From the listing below, pull out every line from the one containing "Screen dimensions: 1563x740" down to the one containing "pyautogui.click(x=28, y=67)", both included, and reproduce them word for word.

Task data —
____________________

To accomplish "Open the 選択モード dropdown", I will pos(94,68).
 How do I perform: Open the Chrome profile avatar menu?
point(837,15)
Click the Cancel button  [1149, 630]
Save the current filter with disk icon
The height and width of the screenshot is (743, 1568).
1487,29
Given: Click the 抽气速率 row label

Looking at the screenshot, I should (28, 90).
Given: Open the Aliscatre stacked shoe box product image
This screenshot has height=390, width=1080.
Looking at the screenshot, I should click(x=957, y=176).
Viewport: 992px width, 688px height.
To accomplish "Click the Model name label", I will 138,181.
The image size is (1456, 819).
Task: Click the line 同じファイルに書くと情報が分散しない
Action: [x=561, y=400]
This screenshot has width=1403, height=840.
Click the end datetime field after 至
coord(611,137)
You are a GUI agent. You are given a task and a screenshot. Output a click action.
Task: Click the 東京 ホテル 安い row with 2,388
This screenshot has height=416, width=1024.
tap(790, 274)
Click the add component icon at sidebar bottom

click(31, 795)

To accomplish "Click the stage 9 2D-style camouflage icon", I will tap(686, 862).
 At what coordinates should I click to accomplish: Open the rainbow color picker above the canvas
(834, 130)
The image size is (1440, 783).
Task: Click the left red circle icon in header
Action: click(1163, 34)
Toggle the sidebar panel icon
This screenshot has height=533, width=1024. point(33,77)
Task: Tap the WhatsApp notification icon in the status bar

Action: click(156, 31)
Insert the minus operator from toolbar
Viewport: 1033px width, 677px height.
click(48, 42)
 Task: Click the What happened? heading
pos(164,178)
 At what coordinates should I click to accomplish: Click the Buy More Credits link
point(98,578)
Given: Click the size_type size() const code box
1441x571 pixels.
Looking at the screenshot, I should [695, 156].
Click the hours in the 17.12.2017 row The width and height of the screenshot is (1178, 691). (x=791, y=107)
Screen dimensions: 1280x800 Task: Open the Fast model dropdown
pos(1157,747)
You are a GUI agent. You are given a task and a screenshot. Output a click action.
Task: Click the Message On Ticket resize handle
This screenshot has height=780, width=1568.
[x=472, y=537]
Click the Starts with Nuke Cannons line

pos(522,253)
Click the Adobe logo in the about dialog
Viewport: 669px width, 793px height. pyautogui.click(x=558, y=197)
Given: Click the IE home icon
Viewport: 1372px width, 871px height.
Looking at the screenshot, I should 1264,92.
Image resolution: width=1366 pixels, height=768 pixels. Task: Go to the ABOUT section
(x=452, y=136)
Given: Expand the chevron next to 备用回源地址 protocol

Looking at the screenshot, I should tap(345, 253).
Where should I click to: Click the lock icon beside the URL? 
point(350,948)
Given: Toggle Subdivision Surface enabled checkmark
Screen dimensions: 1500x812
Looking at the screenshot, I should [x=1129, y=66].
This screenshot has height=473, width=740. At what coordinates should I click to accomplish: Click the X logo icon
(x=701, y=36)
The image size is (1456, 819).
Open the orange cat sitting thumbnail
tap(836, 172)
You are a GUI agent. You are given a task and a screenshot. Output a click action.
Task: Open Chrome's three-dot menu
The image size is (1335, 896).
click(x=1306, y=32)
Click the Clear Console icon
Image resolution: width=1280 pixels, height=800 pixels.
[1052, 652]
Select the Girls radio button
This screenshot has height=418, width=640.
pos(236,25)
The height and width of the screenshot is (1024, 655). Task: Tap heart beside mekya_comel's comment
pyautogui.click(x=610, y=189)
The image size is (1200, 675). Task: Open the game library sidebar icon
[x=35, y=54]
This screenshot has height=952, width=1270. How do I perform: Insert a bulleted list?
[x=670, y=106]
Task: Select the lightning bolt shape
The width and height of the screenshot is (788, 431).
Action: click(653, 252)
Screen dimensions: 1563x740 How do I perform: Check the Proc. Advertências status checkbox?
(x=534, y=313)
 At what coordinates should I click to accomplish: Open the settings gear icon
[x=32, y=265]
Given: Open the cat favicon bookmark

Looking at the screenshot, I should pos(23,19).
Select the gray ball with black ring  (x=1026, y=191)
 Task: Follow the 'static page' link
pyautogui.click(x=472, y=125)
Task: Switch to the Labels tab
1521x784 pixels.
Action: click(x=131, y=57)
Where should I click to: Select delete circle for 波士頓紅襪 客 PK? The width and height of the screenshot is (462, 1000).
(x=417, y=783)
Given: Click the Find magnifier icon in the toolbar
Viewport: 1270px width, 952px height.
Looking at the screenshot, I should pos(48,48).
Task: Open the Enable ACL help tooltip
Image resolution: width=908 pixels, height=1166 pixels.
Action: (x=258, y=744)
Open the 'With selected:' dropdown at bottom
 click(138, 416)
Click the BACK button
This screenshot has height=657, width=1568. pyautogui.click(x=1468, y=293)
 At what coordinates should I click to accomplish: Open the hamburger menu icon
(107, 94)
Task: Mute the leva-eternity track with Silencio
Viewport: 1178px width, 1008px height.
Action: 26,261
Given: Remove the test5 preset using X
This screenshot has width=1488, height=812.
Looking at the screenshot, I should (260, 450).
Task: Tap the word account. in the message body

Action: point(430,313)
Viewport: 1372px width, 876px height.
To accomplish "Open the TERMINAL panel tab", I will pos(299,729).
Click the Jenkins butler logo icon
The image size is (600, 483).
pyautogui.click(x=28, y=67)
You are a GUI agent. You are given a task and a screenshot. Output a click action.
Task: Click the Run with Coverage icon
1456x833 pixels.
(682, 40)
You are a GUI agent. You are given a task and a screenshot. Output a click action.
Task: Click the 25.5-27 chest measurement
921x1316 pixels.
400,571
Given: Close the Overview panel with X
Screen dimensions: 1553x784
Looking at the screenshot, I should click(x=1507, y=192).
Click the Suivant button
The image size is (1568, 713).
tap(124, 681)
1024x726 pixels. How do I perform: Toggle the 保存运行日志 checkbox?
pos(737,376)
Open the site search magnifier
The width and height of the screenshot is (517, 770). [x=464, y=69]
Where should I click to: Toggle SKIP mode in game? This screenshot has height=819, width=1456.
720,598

____________________

Response —
Screen dimensions: 1563x740 How do I perform: Check the Proc. Advertências status checkbox?
(x=534, y=313)
 At what coordinates should I click to accomplish: Open the settings gear icon
[x=32, y=265]
Given: Open the cat favicon bookmark

Looking at the screenshot, I should pos(23,19).
Select the gray ball with black ring  (x=1026, y=191)
 Task: Follow the 'static page' link
pyautogui.click(x=472, y=125)
Task: Switch to the Labels tab
1521x784 pixels.
Action: click(x=131, y=57)
Where should I click to: Select delete circle for 波士頓紅襪 客 PK? The width and height of the screenshot is (462, 1000).
(x=417, y=783)
Given: Click the Find magnifier icon in the toolbar
Viewport: 1270px width, 952px height.
Looking at the screenshot, I should pos(48,48).
Task: Open the Enable ACL help tooltip
Image resolution: width=908 pixels, height=1166 pixels.
Action: (x=258, y=744)
Open the 'With selected:' dropdown at bottom
 click(138, 416)
Click the BACK button
This screenshot has height=657, width=1568. pyautogui.click(x=1468, y=293)
 At what coordinates should I click to accomplish: Open the hamburger menu icon
(107, 94)
Task: Mute the leva-eternity track with Silencio
Viewport: 1178px width, 1008px height.
Action: 26,261
Given: Remove the test5 preset using X
This screenshot has width=1488, height=812.
Looking at the screenshot, I should (260, 450).
Task: Tap the word account. in the message body

Action: point(430,313)
Viewport: 1372px width, 876px height.
To accomplish "Open the TERMINAL panel tab", I will pos(299,729).
Click the Jenkins butler logo icon
The image size is (600, 483).
pyautogui.click(x=28, y=67)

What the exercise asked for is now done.